== Text passage ==
Box 146, County House Rd., Mt. Royal, New Jersey 08061
So often we hear the 'Good Old Days' and in many ways we know this to be a false statement, but for one thing; the heyday of the craftsman and the real machinist.
What has happened to these people? And why do we not have such personnel as the back-bone of American Industry? Also, how are we to maintain our engineering and know how status as a leader of free enterprise in the world of today? Ten to fifteen years ago, we had all of these things, but through many companies not wishing to spend money for real apprenticeship and training programs, the shortage has continued to increase as the skilled know how has retired.
A few years ago the gap could have been narrowed had these men of experience been taken from their machine and placed in some position to teach these younger men who are now in the driver's seat. Gone is the little short and chubby foreman who walked around with his old felt hat and his curly pipe emitting sparks because someone had put cast iron dust in it at lunch time. Gone also is the company spirit that once existed when a man felt that his company was King and without him it could not produce.
Most of the older generation were extremely conscientious and much dedicated to what could be called, their profession. Today, this is no profession, it is merely another kind of job that pays a little more than pushing a broom; and this is the only reason the modern young man enters this line of work. He knows little, so he can be told anything by his inexperienced and incapable supervisor who has never given one hours thought to such things as leadership, morals or power of command. Perhaps it is not entirely fair to place sole blame upon them for: if I remember some of my Sunday Schooling 'Help them, for they know not what they do'!
Perhaps it is the fault of the manufacturers lieutenants who need the flunkies for a greater power status and a personal feeling of greater importance. The company directors are, I do believe, dedicated people but the shameful part is they never really know the true picture. Perhaps the lieutenants dare not let them know, and with all now placed under a statistical system, it becomes extremely easy to change a bad picture into a rosy one.
In this present mechanical modern world there are branches such as Quality Control, nicknamed Damage Control. Then there is the pip of all Production Control and dubbed Destruction Control for as the name states, it seems to do this extremely well. These people armed with a pocket full of pencils, a gold wrist watch and a pad full of numbers amble around the shop looking for a part that could be a big brass nut, a 20 ft. shaft or a 1' gear wheel. Why doesn't he ask the foreman (Well, he doesn't know); why not ask the old machinist who probably knows most of pieces by heart? (This is beyond dignity). Sad is the case of a machine problem where $100,000 worth of white-shirted labor looks over a $100 job and not one knows what to do with it.
===
**Instructions for the task**
Decide whether each statement agrees with the text on machinists. Answer yes or no for each, and quote the words of the text that decide it.
(a) The writer calls the company directors dedicated people.
(b) Production Control is nicknamed Damage Control.
(c) The foreman's pipe emitted sparks because someone had put cast iron dust in it.
== Collected material ==
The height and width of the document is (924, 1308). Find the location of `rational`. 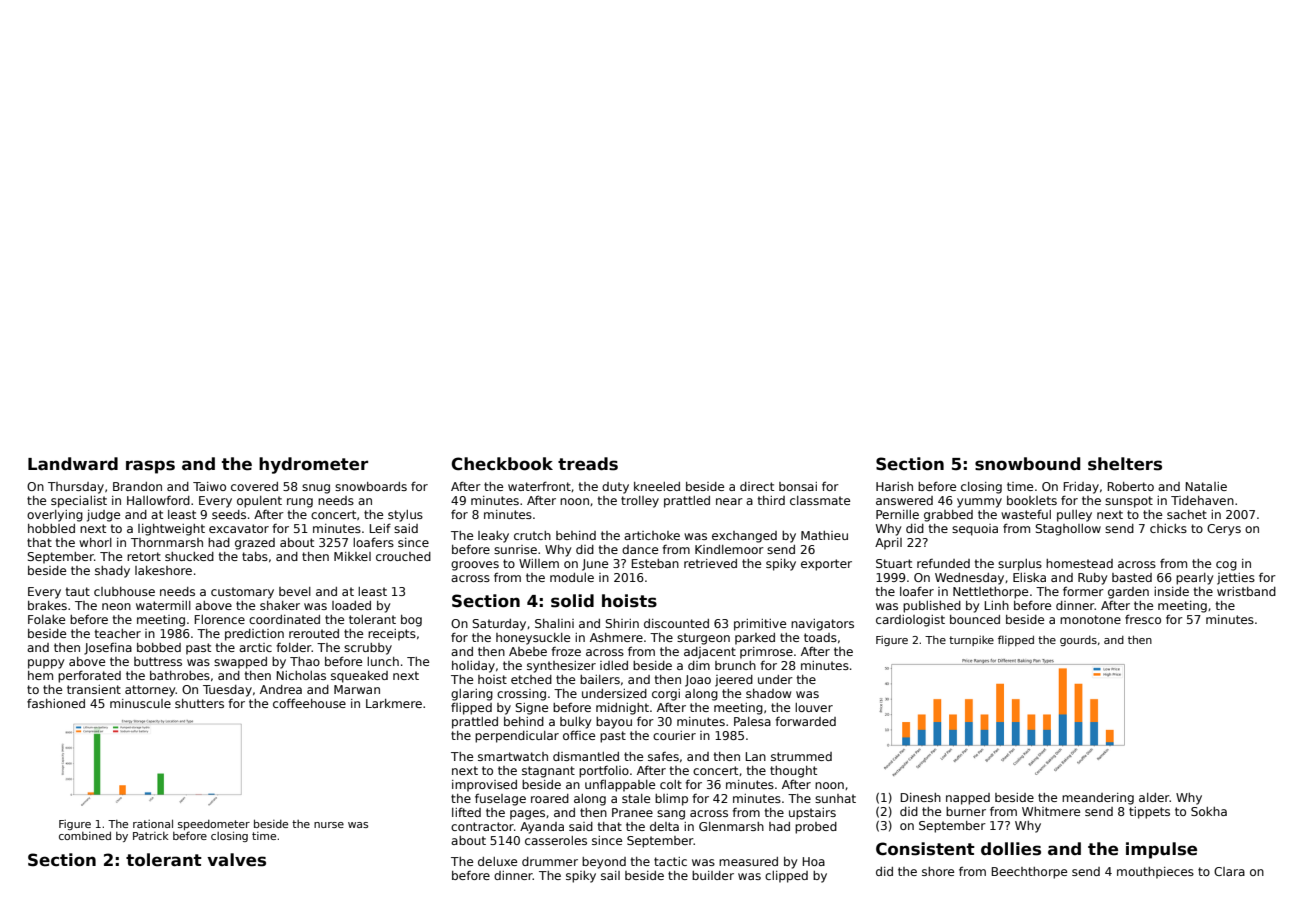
===
**Solution to the problem**
(a) Yes: "The company directors are, I do believe, dedicated people"
(b) No: "Quality Control, nicknamed Damage Control" and "Production Control and dubbed Destruction Control"
(c) Yes: "his curly pipe emitting sparks because someone had put cast iron dust in it at lunch time"